Mohon tunggu...
Akhmadi Swadesa
Akhmadi Swadesa Mohon Tunggu... Seniman - Menulis Fiksi

Menulis saja.

Selanjutnya

Tutup

Cerbung Pilihan

Nyanyian Tanah Huma (Bagian 3)

26 Juni 2024   07:30 Diperbarui: 26 Juni 2024   10:38 231
+
Laporkan Konten
Laporkan Akun
Kompasiana adalah platform blog. Konten ini menjadi tanggung jawab bloger dan tidak mewakili pandangan redaksi Kompas.
Lihat foto
Bagikan ide kreativitasmu dalam bentuk konten di Kompasiana | Sumber gambar: Freepik

   

Oleh: Akhmadi Swadesa

     Sementara itu angin berdesir-desir di batang-batang padi yang baru setinggi lutut orang dewasa dan juga di pepohonan berdaun lebat di sekitar tanah huma itu. Desir angin itu seperti merangkai nyanyian melankolis di hati Sardi. Dia merasa sang kekasih akan berpaling darinya.

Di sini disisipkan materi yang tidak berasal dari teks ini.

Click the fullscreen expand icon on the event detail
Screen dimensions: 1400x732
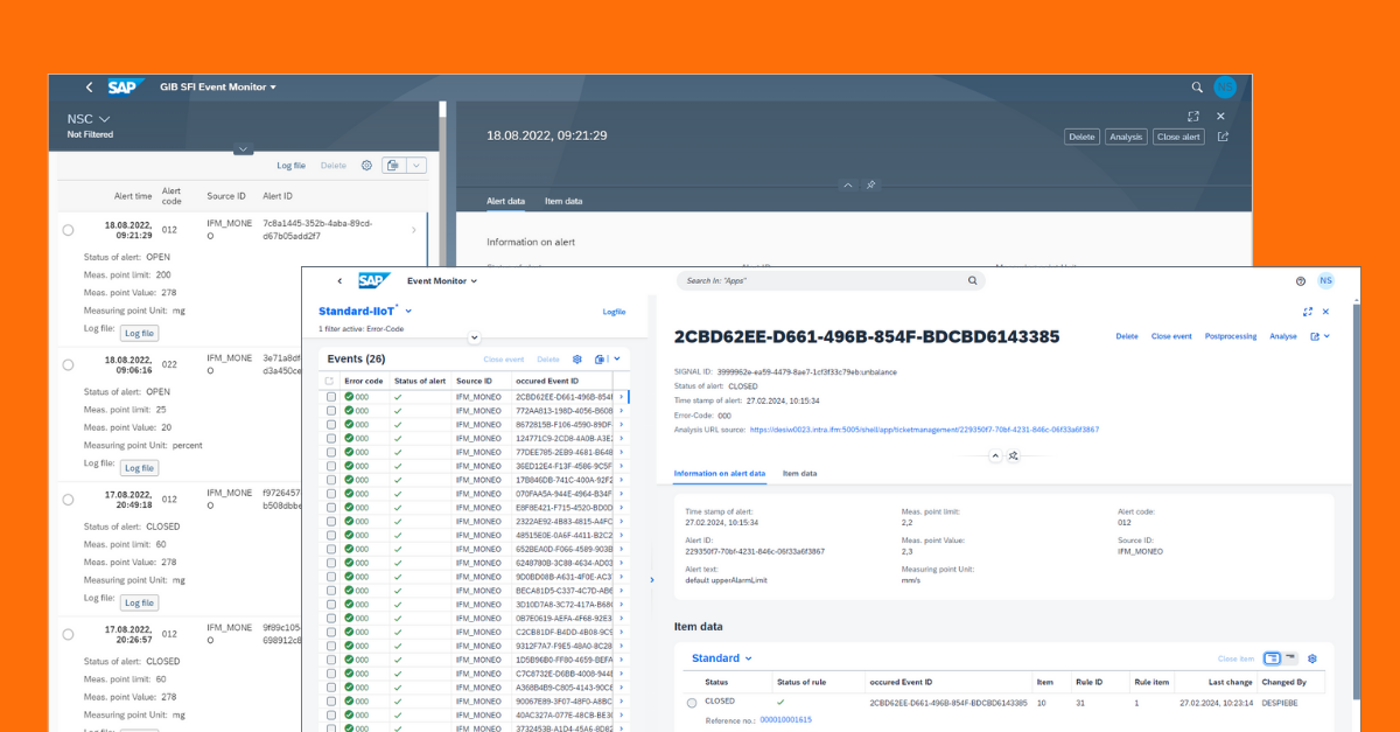click(x=1308, y=312)
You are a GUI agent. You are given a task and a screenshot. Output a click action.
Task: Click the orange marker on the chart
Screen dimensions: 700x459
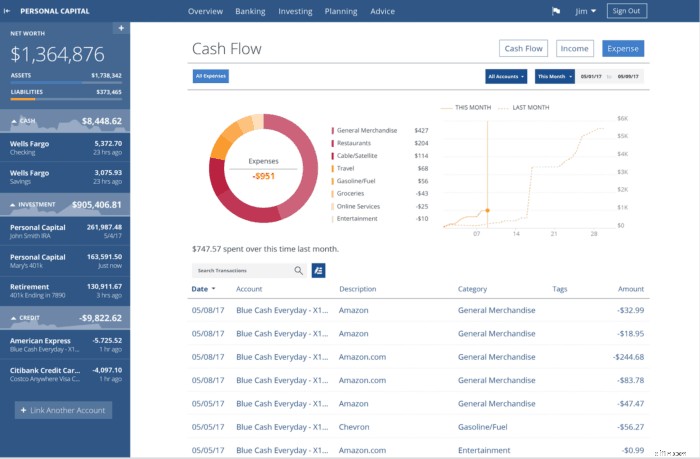(488, 210)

     "Jangan terlalu serius dengan persoalan ini, Sar. Nanti pikiran kita terganggu, dan kita tidak bisa konsentrasi ketika menghadapi soal-soal ujian akhir nanti," kata Yuli mencoba mengalihkan tema perbincangan mereka. Kebetulan, memang bulan depan baik Sardi maupun Yuli sudah akan menempuh ujian akhir di SMA masing-masing. Mereka berdua akan segera lulus. "Setelah lulus SMA kamu mau melanjutkan kuliah jurusan apa, Sar?"

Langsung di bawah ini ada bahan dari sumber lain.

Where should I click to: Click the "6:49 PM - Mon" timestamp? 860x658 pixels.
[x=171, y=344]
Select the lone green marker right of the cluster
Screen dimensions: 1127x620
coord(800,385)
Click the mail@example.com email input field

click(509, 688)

     "Belum tahu sih. Nanti aja dipikir."

     "Aku ingin kuliah di kedokteran, agar bisa nyuntik orang lewat. Nzus, nzus, nzus," ucap Yuli tertawa seraya jari telunjuknya menusuk-nusuk ke pundak Sardi.

     Mau tak mau Sardi juga ikut tertawa. Tapi jari tangan Yuli yang bagus dan menggemaskan itu langsung dia tangkap dan remas. Lantas jari telunjuknya yang putih dan mungil itu Sardi gigit perlahan. Yuli pura-pura kesakitan dan menjerit.

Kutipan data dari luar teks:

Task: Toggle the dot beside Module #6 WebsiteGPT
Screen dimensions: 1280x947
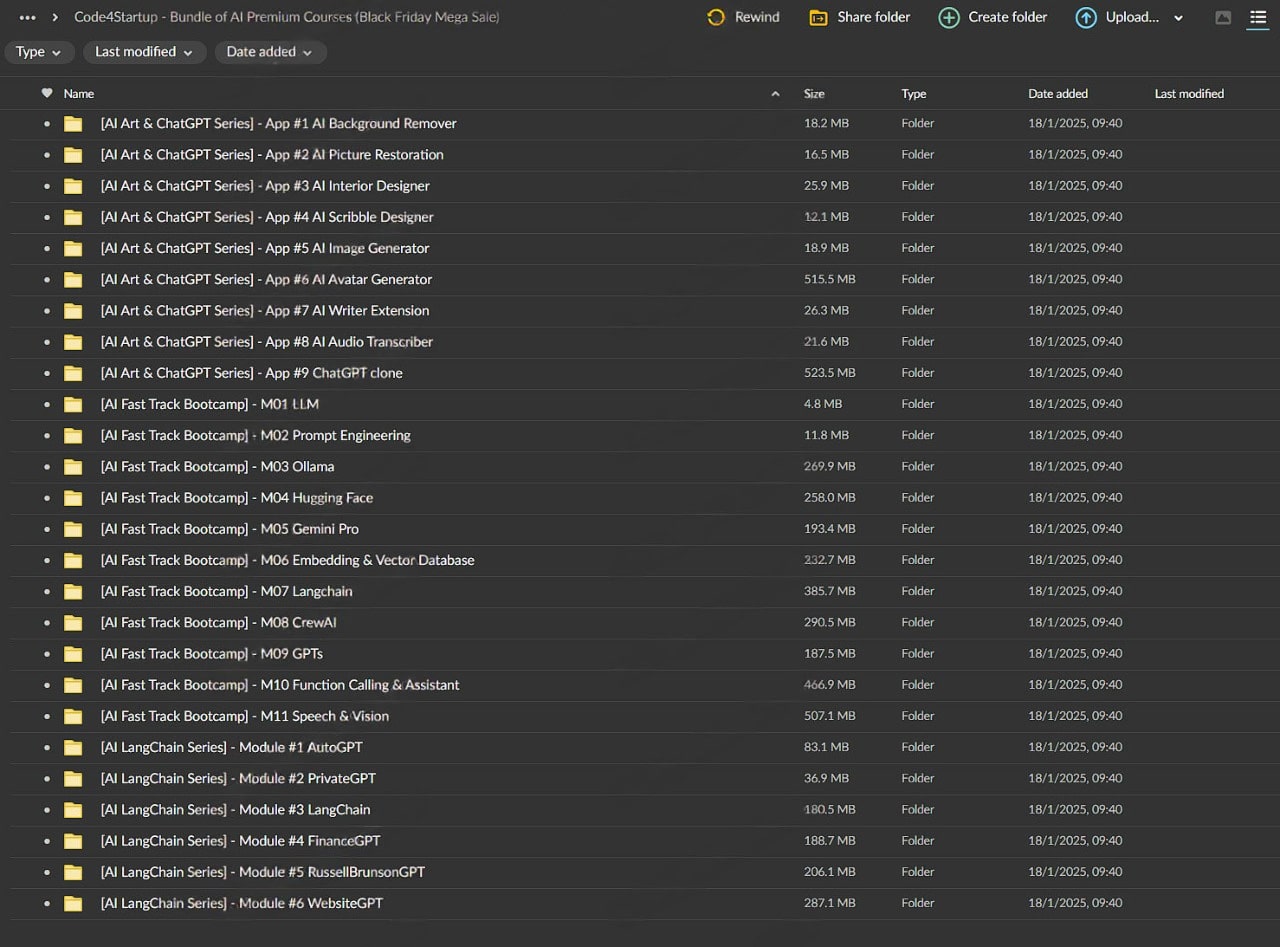Action: pos(46,904)
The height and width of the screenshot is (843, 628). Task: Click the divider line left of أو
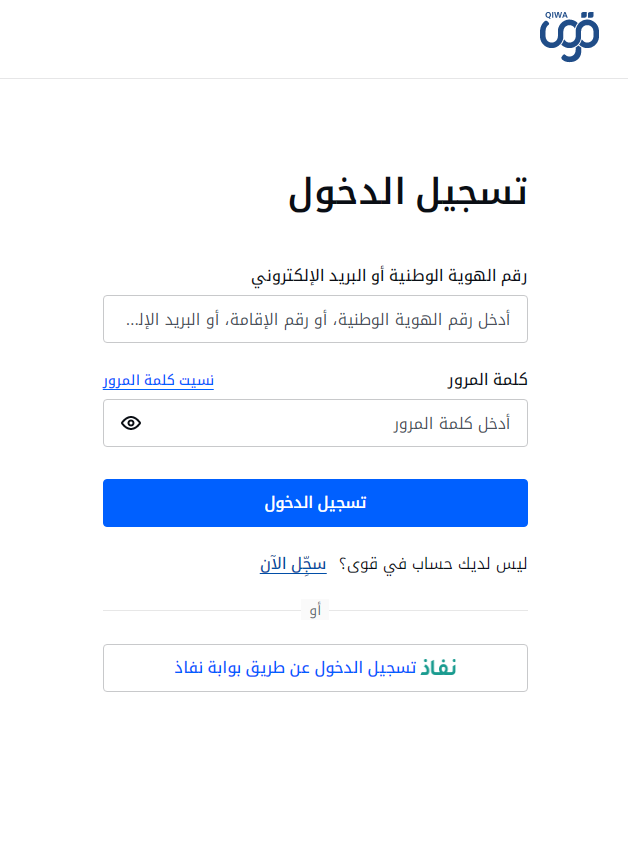pos(200,610)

     Yuli menarik tangannya dari genggaman Sardi dan bergegas menuruni tangga pondok yang tinggi itu. Sardi memperingatkan agar Yuli berhati-hati, jangan sampai terjatuh.

     Ketika sudah berada di bawah, Yuli mendongak menatap Sardi yang masih duduk dengan kaki menjuntai di pinggir lantai pondok itu.

     "Sudah sore, pulang yuk?" ajak Yuli.

     "Ntar dulu. Aku mau kamu jawab pertanyaanku. Siapa yang harus kamu pilih antara aku dengan teman cowokmu itu," kata Sardi tanpa mau menyebut nama Alfito.

     "Tidak, Sar. Aku tidak mau menjawab pertanyaanmu itu. Belum ada yang harus kupilih. Selama belum ada tenda biru berdiri, kamu dan Alfito masih bebas berteman denganku," cetus Yuli, tertawa. "Bukankah tadi sudah kukatakan, aku cinta dan sayang sama kamu, juga dengan Alfito," sambung gadis itu.

     "Yuli...."

     Gadis itu seketika sikapnya berubah, kali ini nampak bersungguh-sungguh. Nanap ditatapnya Sardi.

     "Ada gadis yang jauh lebih cantik dan lebih baik hatinya daripada aku, Sardi. Sebenarnya dialah yang akan menjadi jodohmu nanti," kata Yuli, tiba-tiba serius. 

"Aku sangat kagum dengan kecantikannya, juga kelembutan hatinya. Gadis itu begitu dekat denganmu."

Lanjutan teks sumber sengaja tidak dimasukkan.